Memory layout of arrays in Go?

Question

My code is below. When I check the address of the values it is stored as 280 288 290 298. Why is it stored in this pattern?

package main
    
import "fmt"

func main() {
    const a = 1111111111111111111
    test := [7]int{a, 1, 33333,4,6,7,7}

    fmt.Println(&test[0])
    fmt.Println(&test[1])
    fmt.Println(&test[2])
    fmt.Println(&test[3])
    fmt.Println(&test[4])
    fmt.Println(&test[5])
    fmt.Println(&test[6])
}

output :

0xc00000e280
0xc00000e288
0xc00000e290
0xc00000e298
0xc00000e2a0
0xc00000e2a8
0xc00000e2b0

Answer 1

Unsurprisingly, Go arrays are laid out contiguously in memory. Then since Go types are statically sized, the address of the nth item is equal to the address of the 0th element plus a byte offset equal to the size of the type of the item.

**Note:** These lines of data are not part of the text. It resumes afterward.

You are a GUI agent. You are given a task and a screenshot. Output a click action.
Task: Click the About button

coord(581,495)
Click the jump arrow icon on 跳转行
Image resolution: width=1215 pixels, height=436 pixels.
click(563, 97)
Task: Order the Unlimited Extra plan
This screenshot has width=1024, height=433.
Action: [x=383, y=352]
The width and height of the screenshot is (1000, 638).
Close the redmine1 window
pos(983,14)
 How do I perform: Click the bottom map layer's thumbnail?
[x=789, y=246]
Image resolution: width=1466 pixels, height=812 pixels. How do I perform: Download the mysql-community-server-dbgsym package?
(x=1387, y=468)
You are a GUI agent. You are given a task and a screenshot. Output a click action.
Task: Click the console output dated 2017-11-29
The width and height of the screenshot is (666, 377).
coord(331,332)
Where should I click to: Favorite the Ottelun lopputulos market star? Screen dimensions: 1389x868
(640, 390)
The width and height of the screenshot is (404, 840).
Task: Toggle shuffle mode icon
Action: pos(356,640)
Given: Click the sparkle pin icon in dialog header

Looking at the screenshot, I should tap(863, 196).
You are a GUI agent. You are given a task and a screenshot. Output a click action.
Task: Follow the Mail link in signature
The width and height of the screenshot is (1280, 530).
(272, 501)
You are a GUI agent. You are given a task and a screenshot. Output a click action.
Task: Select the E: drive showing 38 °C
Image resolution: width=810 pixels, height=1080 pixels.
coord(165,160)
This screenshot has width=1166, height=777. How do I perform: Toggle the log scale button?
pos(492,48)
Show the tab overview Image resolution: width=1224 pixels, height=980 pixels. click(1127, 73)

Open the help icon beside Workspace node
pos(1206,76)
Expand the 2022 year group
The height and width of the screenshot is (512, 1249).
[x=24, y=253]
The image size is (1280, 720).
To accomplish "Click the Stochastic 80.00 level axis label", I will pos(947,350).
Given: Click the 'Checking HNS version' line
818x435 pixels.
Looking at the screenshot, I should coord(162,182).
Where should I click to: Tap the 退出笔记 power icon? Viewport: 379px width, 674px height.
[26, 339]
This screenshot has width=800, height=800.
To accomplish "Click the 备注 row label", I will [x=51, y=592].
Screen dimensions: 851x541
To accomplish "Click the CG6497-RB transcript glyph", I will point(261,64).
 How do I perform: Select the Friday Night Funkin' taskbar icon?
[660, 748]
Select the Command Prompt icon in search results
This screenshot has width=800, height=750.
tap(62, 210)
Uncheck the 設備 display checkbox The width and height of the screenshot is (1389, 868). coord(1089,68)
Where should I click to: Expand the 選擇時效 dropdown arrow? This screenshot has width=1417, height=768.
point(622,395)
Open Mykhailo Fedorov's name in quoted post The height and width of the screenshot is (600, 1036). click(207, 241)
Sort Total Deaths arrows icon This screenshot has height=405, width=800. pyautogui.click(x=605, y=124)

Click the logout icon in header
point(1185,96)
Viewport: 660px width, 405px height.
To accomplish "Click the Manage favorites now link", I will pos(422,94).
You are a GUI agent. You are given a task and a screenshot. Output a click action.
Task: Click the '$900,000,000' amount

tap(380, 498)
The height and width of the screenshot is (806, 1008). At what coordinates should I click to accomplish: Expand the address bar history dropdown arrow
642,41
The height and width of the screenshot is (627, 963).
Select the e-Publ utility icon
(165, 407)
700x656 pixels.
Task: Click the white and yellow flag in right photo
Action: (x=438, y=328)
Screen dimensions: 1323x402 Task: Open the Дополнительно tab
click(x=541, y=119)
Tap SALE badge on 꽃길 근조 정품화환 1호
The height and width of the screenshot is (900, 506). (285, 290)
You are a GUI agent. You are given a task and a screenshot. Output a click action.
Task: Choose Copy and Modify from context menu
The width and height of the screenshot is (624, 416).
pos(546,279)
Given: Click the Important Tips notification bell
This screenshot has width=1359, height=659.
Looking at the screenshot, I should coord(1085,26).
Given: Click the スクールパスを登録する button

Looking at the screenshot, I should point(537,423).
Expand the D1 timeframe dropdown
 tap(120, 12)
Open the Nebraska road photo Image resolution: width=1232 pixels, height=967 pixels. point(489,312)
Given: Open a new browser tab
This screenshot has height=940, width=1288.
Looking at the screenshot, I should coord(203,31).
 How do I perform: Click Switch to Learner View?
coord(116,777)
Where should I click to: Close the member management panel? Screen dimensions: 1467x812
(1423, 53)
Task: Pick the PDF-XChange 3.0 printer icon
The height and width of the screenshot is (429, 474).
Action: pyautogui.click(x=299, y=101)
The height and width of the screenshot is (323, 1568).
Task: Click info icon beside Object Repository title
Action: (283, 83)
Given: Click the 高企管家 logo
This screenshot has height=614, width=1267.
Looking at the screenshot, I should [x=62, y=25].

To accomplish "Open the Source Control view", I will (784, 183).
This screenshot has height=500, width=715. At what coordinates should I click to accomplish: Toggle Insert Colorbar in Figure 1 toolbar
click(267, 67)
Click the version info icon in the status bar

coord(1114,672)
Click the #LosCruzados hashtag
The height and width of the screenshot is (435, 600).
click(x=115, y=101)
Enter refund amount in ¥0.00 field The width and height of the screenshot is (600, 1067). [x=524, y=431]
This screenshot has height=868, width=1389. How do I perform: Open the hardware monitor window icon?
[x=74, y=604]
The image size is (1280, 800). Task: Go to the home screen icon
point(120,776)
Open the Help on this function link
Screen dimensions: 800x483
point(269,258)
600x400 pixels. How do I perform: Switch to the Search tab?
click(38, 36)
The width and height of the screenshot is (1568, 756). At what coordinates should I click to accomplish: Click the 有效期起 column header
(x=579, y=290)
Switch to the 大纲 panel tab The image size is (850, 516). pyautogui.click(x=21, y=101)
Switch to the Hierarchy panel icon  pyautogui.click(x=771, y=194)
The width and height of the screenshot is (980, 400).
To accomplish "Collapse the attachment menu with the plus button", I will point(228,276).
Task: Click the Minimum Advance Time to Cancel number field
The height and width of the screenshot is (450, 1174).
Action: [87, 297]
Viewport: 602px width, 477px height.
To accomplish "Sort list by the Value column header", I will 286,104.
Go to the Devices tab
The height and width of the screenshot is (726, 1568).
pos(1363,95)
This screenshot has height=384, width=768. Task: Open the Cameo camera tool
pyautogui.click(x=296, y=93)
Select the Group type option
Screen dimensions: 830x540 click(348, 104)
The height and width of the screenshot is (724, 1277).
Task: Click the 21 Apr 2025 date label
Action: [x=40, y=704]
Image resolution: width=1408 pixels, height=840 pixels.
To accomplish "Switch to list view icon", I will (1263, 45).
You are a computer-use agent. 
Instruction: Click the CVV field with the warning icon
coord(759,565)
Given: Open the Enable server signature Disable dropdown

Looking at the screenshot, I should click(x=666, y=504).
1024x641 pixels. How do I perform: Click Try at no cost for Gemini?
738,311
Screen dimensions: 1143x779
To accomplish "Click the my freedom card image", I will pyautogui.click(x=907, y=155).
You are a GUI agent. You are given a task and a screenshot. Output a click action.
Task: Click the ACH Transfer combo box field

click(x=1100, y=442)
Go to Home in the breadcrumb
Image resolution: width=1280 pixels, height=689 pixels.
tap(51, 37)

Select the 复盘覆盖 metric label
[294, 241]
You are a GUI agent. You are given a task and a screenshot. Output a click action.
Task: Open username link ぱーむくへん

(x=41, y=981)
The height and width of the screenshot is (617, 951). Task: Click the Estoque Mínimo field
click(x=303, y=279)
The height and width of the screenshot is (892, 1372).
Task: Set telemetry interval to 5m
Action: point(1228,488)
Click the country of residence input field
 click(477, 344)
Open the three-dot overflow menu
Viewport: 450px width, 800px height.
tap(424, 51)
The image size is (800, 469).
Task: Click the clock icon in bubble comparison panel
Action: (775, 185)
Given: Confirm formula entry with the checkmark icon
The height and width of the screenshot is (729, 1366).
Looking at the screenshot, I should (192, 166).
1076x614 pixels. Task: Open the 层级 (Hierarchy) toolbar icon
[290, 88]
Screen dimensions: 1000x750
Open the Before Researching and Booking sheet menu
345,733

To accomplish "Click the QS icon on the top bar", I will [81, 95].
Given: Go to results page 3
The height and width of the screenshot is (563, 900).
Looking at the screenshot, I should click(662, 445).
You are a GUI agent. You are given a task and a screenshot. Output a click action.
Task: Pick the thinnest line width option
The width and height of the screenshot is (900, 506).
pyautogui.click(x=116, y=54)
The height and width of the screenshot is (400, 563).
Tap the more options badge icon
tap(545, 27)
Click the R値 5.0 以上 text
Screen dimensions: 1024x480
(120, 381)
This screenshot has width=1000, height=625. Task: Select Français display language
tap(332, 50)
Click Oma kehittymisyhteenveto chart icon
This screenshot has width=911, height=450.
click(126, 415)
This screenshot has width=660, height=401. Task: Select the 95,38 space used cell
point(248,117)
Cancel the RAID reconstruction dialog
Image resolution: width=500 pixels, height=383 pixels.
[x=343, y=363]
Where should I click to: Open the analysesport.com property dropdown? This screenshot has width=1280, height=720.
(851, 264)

This can be roughly formalized as (pseudo code):

addr_n = addr_0 + (n * size_of(item))

And in Go code, using unsafe.Add (since Go 1.17):

func main() {
    const a = 1111111111111111111
    x := [7]int{a, 1, 33333, 4, 6, 7, 7}

    unsafePointer := unsafe.Pointer(&x[0])
    for i := range x {
        step := unsafe.Sizeof(int(0))
        addr_n := unsafe.Add(unsafePointer, int(step)*i)
        fmt.Printf("addr: %p, val: %d\n", addr_n, *(*int)(addr_n))
    }
}

Which prints:

addr: 0xc000102000, val: 1111111111111111111
addr: 0xc000102008, val: 1
addr: 0xc000102010, val: 33333
addr: 0xc000102018, val: 4
addr: 0xc000102020, val: 6
addr: 0xc000102028, val: 7
addr: 0xc000102030, val: 7

^{In case it wasn't already crystal clear, the hex number is the memory address. This is how pointers are usually formatted by the fmt package.}

However note that the size of int in particular is platform-dependent, hence in the snippet above you can't just add 8. To make it deterministic, you can use unsafe.Sizeof(int(0)).

Playground: https://go.dev/play/p/4hu8efVed96